Diz o poeta que “é pelo sonho que vamos e chegamos”. A sonhar e com a graça de Deus estamos em 2023! Aqui chegados, a sabedoria popular aconselha-nos a “viver um dia de cada vez”, para que a angústia do amanhã não estrague a alegria do dia de hoje. Com esta filosofia tão simples vamos ajudar a que o novo Ano seja Bom, de Paz e Bem.
E neste início de 2023 lembrei-me de abrir, ao acaso, o meu diário do ano de 1965! Estava na Guiné-Bissau num cenário de guerra. Nesse dia, próximo dos meus 24 anos, escrevi assim:
-“ Manhã de Janeiro e o sol já torra as coisas! Na Tabanca sentam-se as mulheres a catar os filhos de colo e os macacos, sempre brincalhões, dependuram-se nas árvores em movimentos acrobáticos. Comigo estranho, entro e saio no aquartelamento, dia e noite, pela porta de armas a quem os militares chamam “Cavalo de frisa”. Em redor, fiadas de arame farpado onde a espaços tilintam garrafas de vidro vazias para despertar as sentinelas em caso de aproximação de estranhos ou invasão. Para cá do arame, abrigos cavados e protegidos por duros troncos de palmeira e bidões cheios de terra. Aqui é a nossa casa. Um “lar” que abriga duas centenas de homens.
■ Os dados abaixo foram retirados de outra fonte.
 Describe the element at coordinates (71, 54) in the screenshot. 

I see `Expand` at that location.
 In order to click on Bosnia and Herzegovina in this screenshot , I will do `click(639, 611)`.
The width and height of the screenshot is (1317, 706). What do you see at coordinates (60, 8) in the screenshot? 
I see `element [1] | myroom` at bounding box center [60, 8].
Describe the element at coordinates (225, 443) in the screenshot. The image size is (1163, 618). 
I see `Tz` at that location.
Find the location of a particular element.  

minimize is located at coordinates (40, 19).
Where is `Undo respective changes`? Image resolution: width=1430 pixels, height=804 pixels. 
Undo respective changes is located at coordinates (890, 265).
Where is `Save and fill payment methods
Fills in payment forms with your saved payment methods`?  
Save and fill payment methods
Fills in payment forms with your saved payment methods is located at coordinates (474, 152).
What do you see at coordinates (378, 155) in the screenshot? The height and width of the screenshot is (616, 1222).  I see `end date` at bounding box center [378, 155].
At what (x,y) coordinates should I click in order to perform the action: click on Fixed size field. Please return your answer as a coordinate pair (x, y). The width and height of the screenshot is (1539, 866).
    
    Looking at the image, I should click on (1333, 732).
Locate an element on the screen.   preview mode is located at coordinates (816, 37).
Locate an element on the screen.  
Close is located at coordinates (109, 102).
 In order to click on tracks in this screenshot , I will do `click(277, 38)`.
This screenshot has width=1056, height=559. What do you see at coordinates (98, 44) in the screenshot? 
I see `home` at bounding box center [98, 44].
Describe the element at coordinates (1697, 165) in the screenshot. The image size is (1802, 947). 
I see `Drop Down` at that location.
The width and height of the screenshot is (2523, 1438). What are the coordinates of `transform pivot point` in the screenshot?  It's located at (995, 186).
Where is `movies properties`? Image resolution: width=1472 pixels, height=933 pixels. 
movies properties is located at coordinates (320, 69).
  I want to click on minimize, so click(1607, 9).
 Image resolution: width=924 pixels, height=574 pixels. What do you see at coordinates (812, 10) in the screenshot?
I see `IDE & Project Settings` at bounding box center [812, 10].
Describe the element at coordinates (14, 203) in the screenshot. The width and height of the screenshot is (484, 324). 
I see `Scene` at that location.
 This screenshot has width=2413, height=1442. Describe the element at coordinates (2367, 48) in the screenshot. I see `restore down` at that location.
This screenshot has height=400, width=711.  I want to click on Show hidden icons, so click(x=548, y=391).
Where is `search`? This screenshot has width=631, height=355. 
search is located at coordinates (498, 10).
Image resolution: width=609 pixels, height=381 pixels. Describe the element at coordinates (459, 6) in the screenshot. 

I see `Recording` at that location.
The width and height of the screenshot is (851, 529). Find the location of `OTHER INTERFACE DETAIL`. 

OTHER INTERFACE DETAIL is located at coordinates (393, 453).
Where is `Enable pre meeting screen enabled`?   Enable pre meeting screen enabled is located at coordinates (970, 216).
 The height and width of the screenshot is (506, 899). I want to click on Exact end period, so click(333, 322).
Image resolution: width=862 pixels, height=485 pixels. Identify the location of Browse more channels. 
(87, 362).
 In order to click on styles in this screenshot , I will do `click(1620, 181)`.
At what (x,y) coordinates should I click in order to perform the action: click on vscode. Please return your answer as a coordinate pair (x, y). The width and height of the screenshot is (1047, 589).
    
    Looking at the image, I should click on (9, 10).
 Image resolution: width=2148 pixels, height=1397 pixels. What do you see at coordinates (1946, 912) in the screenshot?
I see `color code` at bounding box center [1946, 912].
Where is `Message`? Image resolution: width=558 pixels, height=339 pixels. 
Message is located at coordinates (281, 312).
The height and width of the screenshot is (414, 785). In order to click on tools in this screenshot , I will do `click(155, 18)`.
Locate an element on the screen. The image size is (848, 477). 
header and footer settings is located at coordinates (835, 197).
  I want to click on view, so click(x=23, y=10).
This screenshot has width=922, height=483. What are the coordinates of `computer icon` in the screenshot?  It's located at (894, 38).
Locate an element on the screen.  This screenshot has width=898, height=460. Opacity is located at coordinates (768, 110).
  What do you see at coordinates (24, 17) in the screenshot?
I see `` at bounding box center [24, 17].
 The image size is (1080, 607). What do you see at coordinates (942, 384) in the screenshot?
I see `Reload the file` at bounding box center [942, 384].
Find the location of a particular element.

Quando chega a hora da saudade? Sabe-se lá……Quando menos se espera! As saudades nascem da alma e do coração podem viver, mais ou menos tempo, na memória da gente. Tudo depende do sentimento e das emoções causadas.
Por aqui o dia vem mais cedo e quase sempre acordamos estremunhados! Das camas saltam diligentes os madrugadores dirigindo-se aos balneários. Os “sornas” só depois abrem os mosquiteiros, espreguiçando-se em andamento vagaroso. O pequeno almoço está pronto. No refeitório o cabo do rancho, mais conhecido, no meio, por “rajadas” ´dá ordens e discute com os atrasados. No fundo até não é mau rapaz, tem aquele feitio e gagueja um pouco. Daí, a alcunha, fala ao ritmo dos disparos de uma espingarda automática (G3). De vassoura na mão os homens da limpeza estão prestes a terminar. A ordem de saída já chegou às secções, previamente escaladas. Vão “picar” a estrada de terra solta. Antes de arrancarem as viaturas é preciso detectar as minas colocadas pelos guerrilheiros. Os soldados nomeados para a água andam atarefados a distribuí-la nas casernas. A água potável é colhida noutra fonte, fora do aquartelamento.
A manhã vai quase no fim. O sol está a pino e os raios são coados pelas folhas dos poilões e das palmeiras. Os doentes foram à consulta. De volta já temos a escolta que foi a Bula, sede do Batalhão, que dista de Binar cerca de uma dúzia de quilómetros. Hoje trouxeram correio. É o melhor para, momentaneamente, quebrar a solidão. Os soldados parecem moleiros. O pó da estrada é medonho!
Após o almoço sobe a temperatura capaz de rebentar os termómetros! Cai-se, por vezes, num espaço morto. É a hora da saudade. Relêem-se as cartas das namoradas e das madrinhas de guerra. Alguns entram em êxtase! Após o jantar, o silêncio invade o aquartelamento. As sentinelas ocupam os seus postos. É preciso deitar cedo. Não sabemos se, a meio da noite, nos vêm importunar. O inimigo pode visitar-nos de morteiro e bazuca, ou sairmos para cumprir a missão preparada de véspera. E, então, lá vamos por entre a beleza da paisagem que nem vemos! Em qualquer atalho pode espreitar e corrigir a mira uma arma inimiga. Até o piar nocturno dos pássaros é exótico!
Outro dia nasceu. Nova alvorada de Esperança. Outra manhã. E são menos os que correm para os balneários. Muitos despertaram longe. Voltarão cobertos de suor e de lama. Mas, afinal, reparo que já estou na página seguinte do meu diário!…..
Alfredo Monteiro (AAAFranciscanos)
Alfredo Monteiro: belo texto. Também estive na Guiné em 71-73 como Polícia Aérea na base aérea, Bissalanca. Boa vida. Mas na Guiné a guerra estava sempre perto de todos. No meu quarto ouvia os rebentamentos pela meia noite lá longe.
Onde era o seu quartel ? Visitei uma vez um amigo num parecido.